西彼香焼村(現在の長崎市)の川南造船所で、電気技師として働いていた。当時17歳。

昼前、屋外作業を終えて建物の4階で休憩していると長崎市の方角がピカッと光った。高圧線がショートしたのかと思い、窓を開けて外を見ると白い煙がどんどんこちらへ押し寄せてくる。あと100メートルほどで煙が到達すると思った時、爆風で体ごと約2メートル飛ばされ、作業台の隙間に転がった。割れた窓ガラスが散乱。同じ部屋にいた女子挺身(ていしん)隊や男性作業員ら十数人と1階に下りて近くの防空壕(ごう)へ。やがて警戒警報が解除されたので職場に戻り、片付けた。翌日以降は通常の業務だった。

15日正午、玉音放送をラジオで聞いた後、船で大波止に渡り、バスで千々石の実家に帰った。住吉から疎開していた兄嫁と子ども2人は8日に住吉へ戻ったという。長与の学校にいると聞き、16日に母とバスや列車を乗り継いで行った。しかし姿はなく、新興善国民学校の救護所に収容されていると分かり、向かった。

住吉の兄夫婦宅は焼失していた。浦上付近の兵器工場も鉄骨が傾いて無残な姿に変わり果てており、驚いた。コンクリート製の建物は残っていたが、木造家屋はなかった。まだあちこちに黒煙が上がっていて、馬の死骸を焼いているのも見た。

夕方、新興善国民学校に行くと、頭や顔に包帯代わりの油紙を貼った人々が寝ていた。油紙の隙間から目と鼻と口が見えるだけで、誰が誰だか分からない。子どもが「水をください」と泣き叫んでいた。そのうち「お母さん」と声を掛けられ、兄嫁がいることが分かった。爆発時は田んぼに漬かって草取りをしていたので、膝の下以外をやけどしたらしい。子ども2人は無事だったようだ。

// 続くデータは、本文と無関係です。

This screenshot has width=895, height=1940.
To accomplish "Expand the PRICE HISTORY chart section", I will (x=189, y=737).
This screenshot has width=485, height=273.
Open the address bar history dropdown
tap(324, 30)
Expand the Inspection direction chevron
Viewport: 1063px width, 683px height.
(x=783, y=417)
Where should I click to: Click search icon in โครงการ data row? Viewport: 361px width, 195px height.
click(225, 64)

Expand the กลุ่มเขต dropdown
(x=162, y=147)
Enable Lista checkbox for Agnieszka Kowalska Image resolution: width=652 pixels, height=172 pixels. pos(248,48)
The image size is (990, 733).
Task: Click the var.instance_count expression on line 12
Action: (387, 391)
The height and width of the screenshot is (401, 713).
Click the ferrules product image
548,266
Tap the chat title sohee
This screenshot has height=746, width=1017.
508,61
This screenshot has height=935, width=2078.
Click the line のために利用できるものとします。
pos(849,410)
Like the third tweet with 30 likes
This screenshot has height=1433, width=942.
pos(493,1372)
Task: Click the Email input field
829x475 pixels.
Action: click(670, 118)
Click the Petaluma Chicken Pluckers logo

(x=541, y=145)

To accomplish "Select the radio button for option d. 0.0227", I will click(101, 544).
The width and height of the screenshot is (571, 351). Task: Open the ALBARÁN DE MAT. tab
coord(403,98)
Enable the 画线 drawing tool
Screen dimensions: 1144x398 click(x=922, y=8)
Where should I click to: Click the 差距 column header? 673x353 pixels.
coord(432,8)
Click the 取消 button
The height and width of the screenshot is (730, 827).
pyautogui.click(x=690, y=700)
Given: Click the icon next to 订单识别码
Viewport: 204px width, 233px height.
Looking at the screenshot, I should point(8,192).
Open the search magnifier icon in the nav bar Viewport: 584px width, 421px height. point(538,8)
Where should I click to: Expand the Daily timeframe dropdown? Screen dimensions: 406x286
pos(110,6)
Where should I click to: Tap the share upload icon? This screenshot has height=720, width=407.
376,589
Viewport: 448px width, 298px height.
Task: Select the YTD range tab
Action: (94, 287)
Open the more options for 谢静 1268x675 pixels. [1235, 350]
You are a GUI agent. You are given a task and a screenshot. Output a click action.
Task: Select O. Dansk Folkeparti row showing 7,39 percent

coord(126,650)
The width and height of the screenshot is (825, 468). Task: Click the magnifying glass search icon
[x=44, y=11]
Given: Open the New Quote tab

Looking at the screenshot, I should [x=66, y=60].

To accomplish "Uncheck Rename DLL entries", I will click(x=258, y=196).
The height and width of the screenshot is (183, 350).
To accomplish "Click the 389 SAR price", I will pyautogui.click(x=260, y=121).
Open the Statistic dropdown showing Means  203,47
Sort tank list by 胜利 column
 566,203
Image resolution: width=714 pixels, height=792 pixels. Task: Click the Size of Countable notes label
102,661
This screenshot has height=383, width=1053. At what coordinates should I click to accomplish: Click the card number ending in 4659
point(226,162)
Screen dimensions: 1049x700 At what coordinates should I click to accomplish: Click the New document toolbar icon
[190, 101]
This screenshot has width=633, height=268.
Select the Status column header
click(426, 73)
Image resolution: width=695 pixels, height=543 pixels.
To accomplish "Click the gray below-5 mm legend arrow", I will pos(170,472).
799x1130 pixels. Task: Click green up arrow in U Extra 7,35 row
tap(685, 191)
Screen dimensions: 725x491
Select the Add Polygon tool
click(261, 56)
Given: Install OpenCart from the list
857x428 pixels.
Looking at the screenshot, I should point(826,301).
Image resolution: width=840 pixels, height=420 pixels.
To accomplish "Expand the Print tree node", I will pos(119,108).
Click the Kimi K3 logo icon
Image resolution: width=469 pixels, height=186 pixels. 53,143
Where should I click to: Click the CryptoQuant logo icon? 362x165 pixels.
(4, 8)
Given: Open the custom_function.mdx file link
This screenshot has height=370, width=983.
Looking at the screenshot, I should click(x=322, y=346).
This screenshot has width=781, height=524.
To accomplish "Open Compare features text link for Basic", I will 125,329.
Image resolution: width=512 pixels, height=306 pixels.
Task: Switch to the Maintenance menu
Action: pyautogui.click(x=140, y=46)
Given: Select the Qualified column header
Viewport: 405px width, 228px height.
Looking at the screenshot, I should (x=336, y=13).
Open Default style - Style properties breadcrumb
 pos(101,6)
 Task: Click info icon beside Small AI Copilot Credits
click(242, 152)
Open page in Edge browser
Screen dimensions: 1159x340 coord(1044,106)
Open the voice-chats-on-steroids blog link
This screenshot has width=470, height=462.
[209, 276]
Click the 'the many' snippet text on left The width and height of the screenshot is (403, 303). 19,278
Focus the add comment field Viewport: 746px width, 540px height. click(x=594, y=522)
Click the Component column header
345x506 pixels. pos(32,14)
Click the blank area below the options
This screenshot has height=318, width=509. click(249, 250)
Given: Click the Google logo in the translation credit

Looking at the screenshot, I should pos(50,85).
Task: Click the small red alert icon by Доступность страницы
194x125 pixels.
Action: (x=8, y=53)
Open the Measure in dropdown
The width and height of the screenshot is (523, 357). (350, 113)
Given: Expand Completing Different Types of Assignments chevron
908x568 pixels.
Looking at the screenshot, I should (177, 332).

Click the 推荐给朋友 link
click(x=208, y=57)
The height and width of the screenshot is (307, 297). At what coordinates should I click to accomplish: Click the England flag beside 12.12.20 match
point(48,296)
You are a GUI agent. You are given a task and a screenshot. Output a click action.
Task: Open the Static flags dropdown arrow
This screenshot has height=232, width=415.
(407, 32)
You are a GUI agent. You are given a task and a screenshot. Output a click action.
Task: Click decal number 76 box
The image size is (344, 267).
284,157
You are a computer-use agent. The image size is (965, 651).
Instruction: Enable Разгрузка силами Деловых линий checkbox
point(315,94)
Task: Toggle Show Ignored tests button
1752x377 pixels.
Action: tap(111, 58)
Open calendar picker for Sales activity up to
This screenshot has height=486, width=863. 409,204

その晩は救護所で過ごした。「水を」と言っていた子どもは、翌朝亡くなっていた。

<私の願い>

86歳という高齢になり、若い世代のために自分が見たことを話しておきたいと考えた。街並みを見渡すと、原爆投下からよくここまで復興したなと思う。あんな悲惨な目には二度と遭いたくない。 中国や韓国との領土をめぐる争いでは、武力を使わず、話し合いで解決を目指してほしい。